映画のよう。「上映終了後、シアターを出てカフェまで歩く少しの時間、お互い口数が少なくなる…」そんなシーンが読了後に浮かびました。演出は高レベル。文章は業界随一。
グロテスク、禍々しさ、疑心、戦慄、狂乱。
その文章は冒頭から読者を引き込みます。
エッジのきいた的確な造形がなされ、描写にブレがありません。
人物の心理・行動を、俯瞰的に描かれる場面が多かったため、
まるでスクリーンの向こう側のような、映画的な印象を受けたのだと思います。
たくさんの絵の具を混ぜ合わせると濁って黒くなりますが、
いろんな色の光を集めると白く透明になっていくような、そんな読後感も抱きました。
温度の低さを保ち、ただただ「綺麗」な作品だと感じました。
画・音・声的には文句がありません。
シナリオと融合して、作品を1つ上のステージに引き上げたと思います。
ただ…やっぱり短いですね~。
もっと長々と書けという意味ではありません。
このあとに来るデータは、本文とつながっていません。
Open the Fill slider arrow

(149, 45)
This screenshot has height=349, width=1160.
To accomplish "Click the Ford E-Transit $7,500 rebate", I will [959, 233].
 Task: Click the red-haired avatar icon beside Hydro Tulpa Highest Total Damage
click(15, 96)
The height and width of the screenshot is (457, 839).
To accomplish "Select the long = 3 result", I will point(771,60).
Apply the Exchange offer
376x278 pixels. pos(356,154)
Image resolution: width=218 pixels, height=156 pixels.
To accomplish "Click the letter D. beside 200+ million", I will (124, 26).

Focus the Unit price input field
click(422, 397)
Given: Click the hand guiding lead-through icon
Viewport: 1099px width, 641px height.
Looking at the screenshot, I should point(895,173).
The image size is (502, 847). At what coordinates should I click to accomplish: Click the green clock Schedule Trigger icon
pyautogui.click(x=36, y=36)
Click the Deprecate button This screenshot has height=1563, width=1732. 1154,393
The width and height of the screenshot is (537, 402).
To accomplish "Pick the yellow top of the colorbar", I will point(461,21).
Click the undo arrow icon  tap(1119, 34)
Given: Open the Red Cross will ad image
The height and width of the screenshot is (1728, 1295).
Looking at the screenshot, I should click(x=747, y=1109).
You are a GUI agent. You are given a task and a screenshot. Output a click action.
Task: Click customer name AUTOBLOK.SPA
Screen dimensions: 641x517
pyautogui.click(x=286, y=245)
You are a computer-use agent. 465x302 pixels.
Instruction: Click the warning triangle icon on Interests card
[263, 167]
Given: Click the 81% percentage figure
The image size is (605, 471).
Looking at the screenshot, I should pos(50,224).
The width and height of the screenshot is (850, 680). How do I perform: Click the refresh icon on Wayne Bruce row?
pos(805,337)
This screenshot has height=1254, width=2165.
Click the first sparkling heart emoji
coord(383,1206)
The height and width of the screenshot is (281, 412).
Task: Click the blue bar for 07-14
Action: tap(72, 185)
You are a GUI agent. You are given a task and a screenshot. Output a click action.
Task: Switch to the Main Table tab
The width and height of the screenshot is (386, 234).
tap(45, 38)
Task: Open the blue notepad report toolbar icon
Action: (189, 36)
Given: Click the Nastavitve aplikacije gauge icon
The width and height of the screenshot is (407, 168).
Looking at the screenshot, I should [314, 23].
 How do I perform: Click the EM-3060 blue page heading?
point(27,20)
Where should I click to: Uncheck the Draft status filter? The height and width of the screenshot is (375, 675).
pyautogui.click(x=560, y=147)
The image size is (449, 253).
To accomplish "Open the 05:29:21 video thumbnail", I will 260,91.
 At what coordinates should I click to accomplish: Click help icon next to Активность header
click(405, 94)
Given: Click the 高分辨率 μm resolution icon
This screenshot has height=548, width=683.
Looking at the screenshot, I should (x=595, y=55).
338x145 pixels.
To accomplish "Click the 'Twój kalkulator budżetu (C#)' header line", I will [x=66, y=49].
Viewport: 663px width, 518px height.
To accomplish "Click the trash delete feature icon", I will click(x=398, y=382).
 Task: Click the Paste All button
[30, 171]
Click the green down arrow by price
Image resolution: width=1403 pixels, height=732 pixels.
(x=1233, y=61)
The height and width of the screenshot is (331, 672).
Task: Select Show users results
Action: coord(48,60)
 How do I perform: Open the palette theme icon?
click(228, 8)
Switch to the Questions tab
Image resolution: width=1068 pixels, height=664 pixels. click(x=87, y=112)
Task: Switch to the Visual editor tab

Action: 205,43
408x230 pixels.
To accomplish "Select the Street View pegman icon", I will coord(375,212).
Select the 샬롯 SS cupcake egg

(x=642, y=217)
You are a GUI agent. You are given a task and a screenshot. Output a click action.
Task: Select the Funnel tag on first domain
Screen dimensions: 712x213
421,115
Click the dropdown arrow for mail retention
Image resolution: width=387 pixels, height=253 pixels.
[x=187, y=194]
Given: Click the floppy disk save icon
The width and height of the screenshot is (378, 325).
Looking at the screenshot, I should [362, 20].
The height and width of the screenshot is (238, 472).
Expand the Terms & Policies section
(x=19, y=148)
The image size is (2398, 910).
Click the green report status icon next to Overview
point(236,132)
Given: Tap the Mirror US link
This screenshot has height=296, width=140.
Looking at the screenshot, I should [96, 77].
『沙耶の唄』はこれでいいと思います。
別の作品をもう1つ2つセットにして、定価を上げて、『ウロブチ短編集』的なモノを…。
勝手な願望ですけど。
…ダ、ダメっすか?(笑)
最後に。
実はこの作品、「一般人にお勧めでないゲーム」のPOVで堂々の第1位です。
多くは表面的なグラフィック等についての投票だとは思いますが、
冷静に考えて、普通の18歳以上相手にならば、かなり一般に勧めやすいと思います。